TASK TO COMPLETE: Copy the lines of the records from the line containing "will pyautogui.click(x=121, y=71)." up to and including the line containing "pyautogui.click(x=498, y=310)", keeping every character unchanged.

(Source records)
• • • • • • •
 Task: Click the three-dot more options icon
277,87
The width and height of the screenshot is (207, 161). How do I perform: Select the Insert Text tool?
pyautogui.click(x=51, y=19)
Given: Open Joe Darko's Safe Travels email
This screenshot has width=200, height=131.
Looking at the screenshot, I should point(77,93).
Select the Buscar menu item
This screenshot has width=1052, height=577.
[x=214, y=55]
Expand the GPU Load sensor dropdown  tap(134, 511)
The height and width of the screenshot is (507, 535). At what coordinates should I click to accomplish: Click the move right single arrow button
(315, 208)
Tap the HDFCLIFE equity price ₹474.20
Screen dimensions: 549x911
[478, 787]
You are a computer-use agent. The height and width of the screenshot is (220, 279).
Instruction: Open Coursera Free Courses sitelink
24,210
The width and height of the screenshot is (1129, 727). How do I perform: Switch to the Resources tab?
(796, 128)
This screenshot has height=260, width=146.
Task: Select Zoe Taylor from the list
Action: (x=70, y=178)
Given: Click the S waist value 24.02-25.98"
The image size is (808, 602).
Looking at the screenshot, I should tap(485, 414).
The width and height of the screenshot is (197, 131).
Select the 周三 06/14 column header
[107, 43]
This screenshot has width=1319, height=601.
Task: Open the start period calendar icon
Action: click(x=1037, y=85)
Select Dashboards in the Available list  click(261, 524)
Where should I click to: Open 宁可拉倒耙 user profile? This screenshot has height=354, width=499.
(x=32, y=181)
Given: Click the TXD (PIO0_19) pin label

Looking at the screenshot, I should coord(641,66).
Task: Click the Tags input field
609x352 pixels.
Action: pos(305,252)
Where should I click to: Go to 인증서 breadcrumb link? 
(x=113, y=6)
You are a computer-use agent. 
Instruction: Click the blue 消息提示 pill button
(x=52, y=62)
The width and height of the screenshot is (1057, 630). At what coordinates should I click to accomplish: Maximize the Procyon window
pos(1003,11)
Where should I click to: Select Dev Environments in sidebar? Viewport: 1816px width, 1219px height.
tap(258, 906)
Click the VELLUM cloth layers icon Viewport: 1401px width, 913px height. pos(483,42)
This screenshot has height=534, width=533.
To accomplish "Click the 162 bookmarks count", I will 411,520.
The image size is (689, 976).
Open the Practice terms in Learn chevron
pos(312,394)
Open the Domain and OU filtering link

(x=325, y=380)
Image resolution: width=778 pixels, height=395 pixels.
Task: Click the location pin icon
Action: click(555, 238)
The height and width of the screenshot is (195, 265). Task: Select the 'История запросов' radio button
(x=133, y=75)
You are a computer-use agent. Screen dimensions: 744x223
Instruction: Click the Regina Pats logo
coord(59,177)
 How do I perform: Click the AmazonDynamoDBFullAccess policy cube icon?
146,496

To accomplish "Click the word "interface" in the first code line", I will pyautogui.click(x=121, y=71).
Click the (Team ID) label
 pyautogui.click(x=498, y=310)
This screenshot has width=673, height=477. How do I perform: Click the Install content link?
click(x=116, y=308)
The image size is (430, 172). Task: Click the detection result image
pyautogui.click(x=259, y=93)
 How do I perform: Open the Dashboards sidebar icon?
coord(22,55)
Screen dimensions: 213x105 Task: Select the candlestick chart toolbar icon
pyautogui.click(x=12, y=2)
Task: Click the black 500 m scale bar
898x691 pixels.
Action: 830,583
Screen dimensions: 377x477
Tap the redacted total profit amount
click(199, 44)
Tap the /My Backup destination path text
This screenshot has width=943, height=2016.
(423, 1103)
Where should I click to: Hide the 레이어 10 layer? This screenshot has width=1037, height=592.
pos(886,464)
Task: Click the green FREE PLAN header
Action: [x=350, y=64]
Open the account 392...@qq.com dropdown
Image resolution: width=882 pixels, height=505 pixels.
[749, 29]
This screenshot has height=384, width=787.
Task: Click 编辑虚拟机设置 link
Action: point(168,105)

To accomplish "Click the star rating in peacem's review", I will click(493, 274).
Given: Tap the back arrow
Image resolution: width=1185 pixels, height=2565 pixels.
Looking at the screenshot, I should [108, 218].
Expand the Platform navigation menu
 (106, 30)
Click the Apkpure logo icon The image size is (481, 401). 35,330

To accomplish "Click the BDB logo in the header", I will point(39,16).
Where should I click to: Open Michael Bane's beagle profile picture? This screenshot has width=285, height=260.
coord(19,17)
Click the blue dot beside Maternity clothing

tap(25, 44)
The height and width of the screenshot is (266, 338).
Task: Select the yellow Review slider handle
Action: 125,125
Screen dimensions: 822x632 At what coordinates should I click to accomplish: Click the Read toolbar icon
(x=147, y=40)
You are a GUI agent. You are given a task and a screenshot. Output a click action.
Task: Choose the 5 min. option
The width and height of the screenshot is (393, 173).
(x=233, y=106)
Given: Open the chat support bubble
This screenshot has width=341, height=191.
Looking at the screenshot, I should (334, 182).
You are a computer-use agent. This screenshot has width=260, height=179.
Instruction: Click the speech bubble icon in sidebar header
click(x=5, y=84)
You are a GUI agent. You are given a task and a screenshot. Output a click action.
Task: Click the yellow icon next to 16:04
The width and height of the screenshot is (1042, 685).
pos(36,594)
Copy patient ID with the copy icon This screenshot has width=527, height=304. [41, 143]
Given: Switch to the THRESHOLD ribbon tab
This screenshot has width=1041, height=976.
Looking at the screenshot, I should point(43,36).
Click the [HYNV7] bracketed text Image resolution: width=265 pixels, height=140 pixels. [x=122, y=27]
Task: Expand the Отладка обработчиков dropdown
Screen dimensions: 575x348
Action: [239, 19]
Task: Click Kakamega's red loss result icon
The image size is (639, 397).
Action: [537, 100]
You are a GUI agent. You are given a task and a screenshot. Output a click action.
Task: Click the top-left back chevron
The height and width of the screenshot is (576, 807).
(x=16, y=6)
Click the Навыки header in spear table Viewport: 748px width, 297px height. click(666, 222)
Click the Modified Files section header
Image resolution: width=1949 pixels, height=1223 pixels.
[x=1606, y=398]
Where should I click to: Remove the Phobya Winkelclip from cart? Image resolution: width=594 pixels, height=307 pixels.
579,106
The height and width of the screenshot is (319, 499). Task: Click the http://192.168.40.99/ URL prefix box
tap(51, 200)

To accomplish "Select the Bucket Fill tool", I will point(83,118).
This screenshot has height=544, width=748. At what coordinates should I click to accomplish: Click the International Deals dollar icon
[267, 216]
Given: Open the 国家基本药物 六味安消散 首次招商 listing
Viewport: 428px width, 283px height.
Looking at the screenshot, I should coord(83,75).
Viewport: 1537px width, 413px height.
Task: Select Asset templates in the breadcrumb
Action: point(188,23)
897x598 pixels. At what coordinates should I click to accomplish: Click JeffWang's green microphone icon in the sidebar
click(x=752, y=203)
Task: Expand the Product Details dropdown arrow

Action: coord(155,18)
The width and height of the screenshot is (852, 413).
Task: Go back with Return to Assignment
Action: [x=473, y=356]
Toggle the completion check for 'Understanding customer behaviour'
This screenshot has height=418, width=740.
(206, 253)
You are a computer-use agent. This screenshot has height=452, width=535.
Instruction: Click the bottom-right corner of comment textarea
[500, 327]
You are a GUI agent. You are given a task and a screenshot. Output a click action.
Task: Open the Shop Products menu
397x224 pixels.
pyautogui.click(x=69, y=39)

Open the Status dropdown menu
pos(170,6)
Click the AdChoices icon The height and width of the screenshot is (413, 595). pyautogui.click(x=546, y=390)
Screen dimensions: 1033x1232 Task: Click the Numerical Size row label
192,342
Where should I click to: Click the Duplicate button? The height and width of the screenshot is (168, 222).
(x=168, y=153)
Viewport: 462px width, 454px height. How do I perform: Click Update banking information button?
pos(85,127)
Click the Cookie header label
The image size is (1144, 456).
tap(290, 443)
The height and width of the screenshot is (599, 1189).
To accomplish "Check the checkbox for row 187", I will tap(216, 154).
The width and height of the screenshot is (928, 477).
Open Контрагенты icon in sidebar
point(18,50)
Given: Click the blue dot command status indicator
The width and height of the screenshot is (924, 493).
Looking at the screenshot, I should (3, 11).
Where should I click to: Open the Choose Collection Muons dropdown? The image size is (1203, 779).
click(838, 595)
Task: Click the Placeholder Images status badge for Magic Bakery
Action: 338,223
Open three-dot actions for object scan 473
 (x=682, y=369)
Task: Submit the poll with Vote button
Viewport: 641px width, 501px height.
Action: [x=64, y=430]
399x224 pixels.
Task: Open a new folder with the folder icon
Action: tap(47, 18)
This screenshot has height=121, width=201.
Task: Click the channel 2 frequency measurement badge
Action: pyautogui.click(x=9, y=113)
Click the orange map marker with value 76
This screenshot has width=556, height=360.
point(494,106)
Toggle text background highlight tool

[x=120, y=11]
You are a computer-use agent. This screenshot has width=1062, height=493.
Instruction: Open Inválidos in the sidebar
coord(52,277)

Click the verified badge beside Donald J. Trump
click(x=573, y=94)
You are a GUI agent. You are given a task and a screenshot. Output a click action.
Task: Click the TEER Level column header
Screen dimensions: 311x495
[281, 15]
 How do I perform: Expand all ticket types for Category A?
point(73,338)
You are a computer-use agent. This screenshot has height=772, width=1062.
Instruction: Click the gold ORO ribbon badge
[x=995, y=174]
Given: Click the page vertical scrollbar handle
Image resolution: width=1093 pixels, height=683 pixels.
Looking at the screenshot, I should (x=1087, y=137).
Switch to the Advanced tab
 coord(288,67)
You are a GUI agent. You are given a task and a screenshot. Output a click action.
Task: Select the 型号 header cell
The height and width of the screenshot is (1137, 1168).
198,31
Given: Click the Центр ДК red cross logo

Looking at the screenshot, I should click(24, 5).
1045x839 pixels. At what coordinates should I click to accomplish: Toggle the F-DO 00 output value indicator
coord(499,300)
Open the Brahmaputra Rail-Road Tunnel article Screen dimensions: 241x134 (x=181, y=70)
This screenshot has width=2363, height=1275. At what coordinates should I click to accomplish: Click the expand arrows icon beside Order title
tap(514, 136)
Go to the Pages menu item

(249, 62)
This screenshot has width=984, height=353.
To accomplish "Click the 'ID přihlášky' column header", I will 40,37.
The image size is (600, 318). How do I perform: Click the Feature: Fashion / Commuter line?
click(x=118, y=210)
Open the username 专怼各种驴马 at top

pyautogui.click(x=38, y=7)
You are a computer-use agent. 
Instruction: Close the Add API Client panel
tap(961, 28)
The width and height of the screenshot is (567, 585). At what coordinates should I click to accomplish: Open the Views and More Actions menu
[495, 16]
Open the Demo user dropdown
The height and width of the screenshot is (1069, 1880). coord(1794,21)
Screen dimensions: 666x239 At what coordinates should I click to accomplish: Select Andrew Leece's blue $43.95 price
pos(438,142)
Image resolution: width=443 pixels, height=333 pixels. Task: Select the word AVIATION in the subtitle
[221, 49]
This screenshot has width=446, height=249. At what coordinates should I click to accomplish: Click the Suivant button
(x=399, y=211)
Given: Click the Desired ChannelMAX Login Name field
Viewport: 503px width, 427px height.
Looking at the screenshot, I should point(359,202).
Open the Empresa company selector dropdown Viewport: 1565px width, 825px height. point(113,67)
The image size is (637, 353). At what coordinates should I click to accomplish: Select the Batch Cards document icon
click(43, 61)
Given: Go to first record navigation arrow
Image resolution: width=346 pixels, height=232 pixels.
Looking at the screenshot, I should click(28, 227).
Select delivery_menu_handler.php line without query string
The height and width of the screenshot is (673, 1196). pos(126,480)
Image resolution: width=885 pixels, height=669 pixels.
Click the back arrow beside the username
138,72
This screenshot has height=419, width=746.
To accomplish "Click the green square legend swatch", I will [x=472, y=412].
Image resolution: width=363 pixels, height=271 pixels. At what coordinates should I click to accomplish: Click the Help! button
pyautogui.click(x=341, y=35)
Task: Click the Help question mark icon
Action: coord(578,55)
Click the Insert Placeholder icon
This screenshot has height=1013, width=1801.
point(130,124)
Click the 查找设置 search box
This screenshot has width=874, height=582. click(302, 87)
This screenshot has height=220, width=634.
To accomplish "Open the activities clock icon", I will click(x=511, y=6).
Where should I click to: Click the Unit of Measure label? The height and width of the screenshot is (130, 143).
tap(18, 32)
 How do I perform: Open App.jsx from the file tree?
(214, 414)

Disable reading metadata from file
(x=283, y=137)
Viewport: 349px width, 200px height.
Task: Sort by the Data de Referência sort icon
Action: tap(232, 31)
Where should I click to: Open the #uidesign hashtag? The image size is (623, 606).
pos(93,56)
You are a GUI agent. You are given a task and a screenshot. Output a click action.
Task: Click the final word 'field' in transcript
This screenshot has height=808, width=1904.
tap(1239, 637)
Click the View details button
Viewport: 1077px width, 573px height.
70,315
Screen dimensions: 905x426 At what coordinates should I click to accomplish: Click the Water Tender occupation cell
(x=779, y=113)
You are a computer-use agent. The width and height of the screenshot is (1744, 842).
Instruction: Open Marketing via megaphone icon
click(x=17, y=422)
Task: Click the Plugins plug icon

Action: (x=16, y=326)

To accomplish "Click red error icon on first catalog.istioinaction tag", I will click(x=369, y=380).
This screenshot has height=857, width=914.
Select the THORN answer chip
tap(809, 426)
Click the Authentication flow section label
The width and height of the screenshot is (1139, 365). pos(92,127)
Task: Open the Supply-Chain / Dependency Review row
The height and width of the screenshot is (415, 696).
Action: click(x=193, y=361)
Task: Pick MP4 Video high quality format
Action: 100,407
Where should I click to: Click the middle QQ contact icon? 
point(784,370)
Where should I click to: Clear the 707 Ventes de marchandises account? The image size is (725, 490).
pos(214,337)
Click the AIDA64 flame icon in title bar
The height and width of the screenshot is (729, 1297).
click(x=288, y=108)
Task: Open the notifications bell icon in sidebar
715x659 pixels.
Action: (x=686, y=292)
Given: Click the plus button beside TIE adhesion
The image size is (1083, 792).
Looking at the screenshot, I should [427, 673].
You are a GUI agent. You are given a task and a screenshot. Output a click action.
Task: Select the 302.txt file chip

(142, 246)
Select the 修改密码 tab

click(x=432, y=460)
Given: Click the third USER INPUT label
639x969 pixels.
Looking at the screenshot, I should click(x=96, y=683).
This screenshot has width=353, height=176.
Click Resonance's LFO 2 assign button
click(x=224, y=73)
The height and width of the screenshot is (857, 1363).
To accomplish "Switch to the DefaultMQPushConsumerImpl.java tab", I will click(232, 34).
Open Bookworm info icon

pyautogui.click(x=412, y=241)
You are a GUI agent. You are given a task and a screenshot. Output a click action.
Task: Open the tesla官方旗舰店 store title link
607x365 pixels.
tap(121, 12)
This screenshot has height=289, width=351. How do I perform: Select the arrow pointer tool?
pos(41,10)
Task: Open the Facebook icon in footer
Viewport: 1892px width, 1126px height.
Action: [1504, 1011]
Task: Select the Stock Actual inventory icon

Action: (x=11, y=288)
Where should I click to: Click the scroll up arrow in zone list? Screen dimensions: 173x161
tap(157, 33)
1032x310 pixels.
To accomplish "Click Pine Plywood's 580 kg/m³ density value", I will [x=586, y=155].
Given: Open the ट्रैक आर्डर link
• • • • • • •
FINAL ANSWER:
To accomplish "Click the word "interface" in the first code line", I will pyautogui.click(x=121, y=71).
Click the (Team ID) label
 pyautogui.click(x=498, y=310)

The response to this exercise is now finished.